Estava a ler um pouco de um manual para o 10º ano e reparei que o mesmo afirma que o método das ciências naturais é a verificação. Não é. Basta pensar no que ensinamos de Popper para compreender que não é. Assim, de repente, ocorre-me citar parte da introdução do livro de divulgação científica (o próprio autor assim o classifica) do matemático português Jorge Buescu, O mistério do Bilhete de Identidade e Outras Histórias, Crónicas das fronteiras da ciência (Gradiva,3003):

Assim, nunca se pode provar nem afirmar que uma teoria científica é verdadeira. Quando muito, pode provar-se que é falsa – se se realizar um teste cujos resultados sejam contrários às suas previsões. P. 13

O que isto quer dizer é que a verificação empírica não é critério algum de cientificidade de uma teoria. Penso que os autores o que têm em mente é dizer que o método das ciências naturais é a experimentação e não a verificação, que são coisas diferentes pois quando o cientista experimenta não está a verificar nada, está só na tentativa de detectar erros na teoria para ver até que ponto ela resiste ou não aos testes que está a submeter a teoria. Seria praticamente impossível verificar totalmente uma teoria científica. Pelo menos desde David Hume que este problema começou a ser resolvido. Trata-se de um aspecto que deveria ser corrigido. E certamente desde Popper que a ciência não opera por verificação. O método científico é hipotético dedutivo e não verificacionista. Para ser mais rigoroso, o método científico é falsificacionista. E mesmo que seja discutível que seja falsificacionista (afinal, Popper pode estar errado), não é certamente verificacionista.

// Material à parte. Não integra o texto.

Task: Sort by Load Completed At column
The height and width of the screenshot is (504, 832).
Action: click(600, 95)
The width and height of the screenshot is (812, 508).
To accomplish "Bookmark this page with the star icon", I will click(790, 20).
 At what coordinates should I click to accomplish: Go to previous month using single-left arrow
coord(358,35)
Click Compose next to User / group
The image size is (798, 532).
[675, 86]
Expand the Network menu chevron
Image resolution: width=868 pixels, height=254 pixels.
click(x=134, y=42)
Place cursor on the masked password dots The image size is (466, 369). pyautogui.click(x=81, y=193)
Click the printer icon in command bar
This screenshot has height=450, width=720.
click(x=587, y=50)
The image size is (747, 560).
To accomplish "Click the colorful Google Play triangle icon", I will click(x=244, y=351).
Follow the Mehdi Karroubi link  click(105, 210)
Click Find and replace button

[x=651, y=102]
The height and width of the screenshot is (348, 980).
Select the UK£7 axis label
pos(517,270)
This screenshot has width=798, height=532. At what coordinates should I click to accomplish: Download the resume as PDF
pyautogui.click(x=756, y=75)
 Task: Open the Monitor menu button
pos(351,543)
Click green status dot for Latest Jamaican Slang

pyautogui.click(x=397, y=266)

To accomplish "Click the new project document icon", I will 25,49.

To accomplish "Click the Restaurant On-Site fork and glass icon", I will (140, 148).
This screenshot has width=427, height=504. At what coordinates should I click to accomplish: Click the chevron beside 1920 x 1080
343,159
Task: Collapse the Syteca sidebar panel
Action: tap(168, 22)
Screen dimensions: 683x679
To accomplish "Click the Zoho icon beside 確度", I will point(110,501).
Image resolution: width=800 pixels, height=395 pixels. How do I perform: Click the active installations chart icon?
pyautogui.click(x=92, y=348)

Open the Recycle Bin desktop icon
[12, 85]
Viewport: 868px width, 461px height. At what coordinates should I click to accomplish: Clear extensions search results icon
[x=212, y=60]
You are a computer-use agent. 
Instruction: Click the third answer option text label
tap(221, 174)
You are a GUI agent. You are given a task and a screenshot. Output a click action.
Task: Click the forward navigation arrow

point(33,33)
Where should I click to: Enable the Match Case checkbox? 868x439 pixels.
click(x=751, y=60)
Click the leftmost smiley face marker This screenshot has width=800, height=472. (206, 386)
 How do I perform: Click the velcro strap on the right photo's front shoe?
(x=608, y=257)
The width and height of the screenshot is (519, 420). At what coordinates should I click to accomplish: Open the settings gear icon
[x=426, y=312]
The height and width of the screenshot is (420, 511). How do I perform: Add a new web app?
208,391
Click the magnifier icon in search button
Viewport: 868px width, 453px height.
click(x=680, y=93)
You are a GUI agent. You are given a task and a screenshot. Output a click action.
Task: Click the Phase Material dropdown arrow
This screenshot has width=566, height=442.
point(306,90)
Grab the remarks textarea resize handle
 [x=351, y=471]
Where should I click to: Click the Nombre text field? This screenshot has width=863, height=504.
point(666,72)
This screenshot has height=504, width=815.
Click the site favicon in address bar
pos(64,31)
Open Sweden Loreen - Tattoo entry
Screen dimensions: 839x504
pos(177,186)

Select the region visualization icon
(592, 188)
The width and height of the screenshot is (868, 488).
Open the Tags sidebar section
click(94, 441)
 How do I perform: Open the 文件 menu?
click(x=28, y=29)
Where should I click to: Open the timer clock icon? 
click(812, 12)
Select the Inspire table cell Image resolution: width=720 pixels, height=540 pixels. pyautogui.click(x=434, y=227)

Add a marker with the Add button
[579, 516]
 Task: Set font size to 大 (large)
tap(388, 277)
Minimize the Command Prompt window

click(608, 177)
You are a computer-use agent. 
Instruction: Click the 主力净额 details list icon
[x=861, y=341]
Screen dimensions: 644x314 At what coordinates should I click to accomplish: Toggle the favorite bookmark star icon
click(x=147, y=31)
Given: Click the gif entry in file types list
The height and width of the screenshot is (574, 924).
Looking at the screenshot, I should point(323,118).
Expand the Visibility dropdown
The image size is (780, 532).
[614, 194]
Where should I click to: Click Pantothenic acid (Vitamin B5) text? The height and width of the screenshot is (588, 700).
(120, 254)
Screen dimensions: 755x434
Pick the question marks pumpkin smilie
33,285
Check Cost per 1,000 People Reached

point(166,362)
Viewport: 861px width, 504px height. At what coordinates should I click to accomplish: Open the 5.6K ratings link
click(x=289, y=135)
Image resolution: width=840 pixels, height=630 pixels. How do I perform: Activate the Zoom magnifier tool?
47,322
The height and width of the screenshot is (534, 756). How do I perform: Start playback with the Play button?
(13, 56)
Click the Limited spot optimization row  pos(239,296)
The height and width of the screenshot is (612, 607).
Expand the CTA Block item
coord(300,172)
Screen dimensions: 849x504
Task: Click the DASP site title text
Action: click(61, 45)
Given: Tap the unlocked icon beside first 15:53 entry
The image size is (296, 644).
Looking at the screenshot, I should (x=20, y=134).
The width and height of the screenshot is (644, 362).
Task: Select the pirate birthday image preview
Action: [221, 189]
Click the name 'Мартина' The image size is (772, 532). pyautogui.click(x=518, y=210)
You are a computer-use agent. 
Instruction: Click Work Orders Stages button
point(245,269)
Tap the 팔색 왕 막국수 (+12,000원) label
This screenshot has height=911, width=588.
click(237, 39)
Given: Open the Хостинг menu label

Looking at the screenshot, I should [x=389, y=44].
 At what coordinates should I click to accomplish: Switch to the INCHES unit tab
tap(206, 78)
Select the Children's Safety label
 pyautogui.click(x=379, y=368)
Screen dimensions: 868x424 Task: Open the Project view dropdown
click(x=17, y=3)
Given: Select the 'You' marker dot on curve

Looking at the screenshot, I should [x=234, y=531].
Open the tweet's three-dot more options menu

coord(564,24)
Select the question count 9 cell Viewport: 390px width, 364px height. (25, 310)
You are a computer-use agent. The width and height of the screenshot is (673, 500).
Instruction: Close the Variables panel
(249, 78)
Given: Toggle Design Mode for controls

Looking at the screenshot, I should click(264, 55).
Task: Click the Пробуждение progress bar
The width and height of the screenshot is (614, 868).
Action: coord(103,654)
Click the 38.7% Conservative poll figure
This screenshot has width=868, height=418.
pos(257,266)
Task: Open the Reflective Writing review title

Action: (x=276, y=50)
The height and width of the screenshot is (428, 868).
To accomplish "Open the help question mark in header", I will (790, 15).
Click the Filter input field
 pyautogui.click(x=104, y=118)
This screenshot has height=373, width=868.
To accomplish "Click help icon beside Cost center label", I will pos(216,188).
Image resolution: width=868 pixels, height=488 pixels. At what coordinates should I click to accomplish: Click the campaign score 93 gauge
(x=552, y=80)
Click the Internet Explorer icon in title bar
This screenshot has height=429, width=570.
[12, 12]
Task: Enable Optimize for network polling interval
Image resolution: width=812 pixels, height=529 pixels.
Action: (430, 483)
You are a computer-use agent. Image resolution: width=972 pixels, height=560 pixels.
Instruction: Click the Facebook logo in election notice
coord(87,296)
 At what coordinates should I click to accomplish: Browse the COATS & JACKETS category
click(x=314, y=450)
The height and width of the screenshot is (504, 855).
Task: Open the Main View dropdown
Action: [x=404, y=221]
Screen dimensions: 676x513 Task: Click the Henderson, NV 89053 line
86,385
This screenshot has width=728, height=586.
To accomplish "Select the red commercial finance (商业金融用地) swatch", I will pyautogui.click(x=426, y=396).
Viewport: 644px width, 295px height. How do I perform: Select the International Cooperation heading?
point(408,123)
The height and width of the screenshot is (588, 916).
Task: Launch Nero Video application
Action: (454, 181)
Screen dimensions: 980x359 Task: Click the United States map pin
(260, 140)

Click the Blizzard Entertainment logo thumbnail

Mais adiante encontrei uma afirmação que me parece estar envolvida em confusão:

“já vimos que os argumentos são constituídos por proposições e estas por termos. Os termos, enquanto expressam conceitos, não devem em si reunir elementos contraditórios. É essa a regra que lhes preside. Devem sempre referir-se ao campo do possível. Uma vez que não afirmam nem negam, os termos não podem ser considerados verdadeiros nem falsos”.

Parece que os autores estão a pensar que só existe lógica proposicional e que as proposições são constituídas apenas por termos. Ora ambas as ideias são falsas. Por um lado é verdade que na lógica aristotélica as proposições incluem termos (maior, menor e médio), mas não são constituídas apenas por termos, como parece sugerir a passagem. Na lógica aristotélica as proposições incluem a cópula que tem um papel fundamental. A estrutura de uma proposição na lógica aristotélica é “S é P” em que S é sujeito, P o predicado e são unidos pela cópula “é”. Mas ainda assim não podemos afirmar de todo que a estrutura de uma proposição na lógica aristotélica se esgota aqui, pois pode ainda incluir uma negação.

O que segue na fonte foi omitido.